It isn’t just the banks that have exited advice. Mortgage groups also see little financial sense in continuing to operate an Australian Financial Services Licence (AFSL).
Mortgages and financial advice seemed to be the perfect match on paper, but the economic reality has proved to be very different.
Long before the royal commission, a handful of mortgage broking groups saw an opportunity in financial advice. Loan Market, Mortgage Choice and Yellow Brick Road (YBR) all offered, until recently, mortgage broking and wealth management services.
But running an AFSL has proved to be too difficult. Last year, Mortgage Choice made a business decision to exit financial planning as part of a program of work to focus and streamline the business ahead of its acquisition by REA Group.
Mortgage Choice Financial Planning has not had any financial advisers on its licence since March 2022.
Loan Market, the mortgage broking arm of real estate giant, Ray White, wound up the Wealth Market business in March. Chairman Sam White said he believes in financial advice for all Australians — “not just the wealthy”. Yet like Mortgage Choice, the group couldn’t see a viable business case for keeping Wealth Market going.

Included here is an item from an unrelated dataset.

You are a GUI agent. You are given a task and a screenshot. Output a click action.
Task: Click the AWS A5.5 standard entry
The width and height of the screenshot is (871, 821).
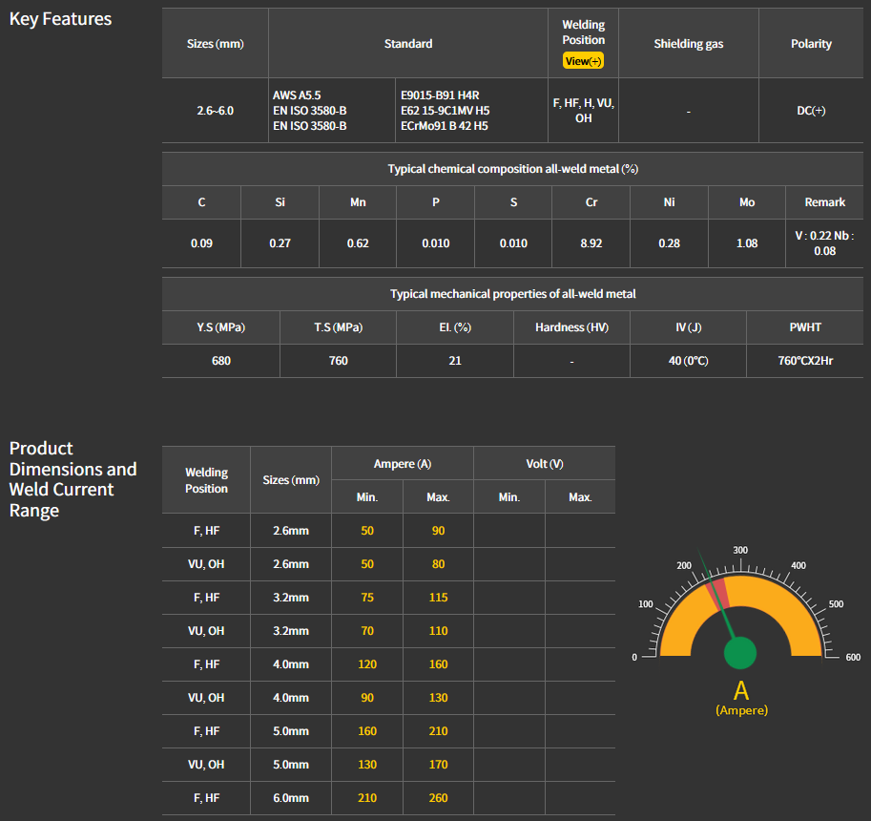click(297, 96)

YBR got out of financial advice before Loan Market and Mortgage Choice. The group sold its advice business in early 2020.
YBR’s executive chairman, Mark Bouris, told ifa that in financial advice businesses, there are more people and cost in compliance than there is in marketing. He said he’s not surprised that mortgage groups have joined the banks in exiting advice. He expects to see more AFSLs exit the sector.
“There’s just not enough money in it for them,” he said. “It’s what I call profitless prosperity. It’s not only not viable, it’s a liability. Financial advice is a high-risk, low-return business.”
Mortgage Choice, Wealth Market and YBR all believe in financial advice. They see value in it. It just doesn’t make enough money.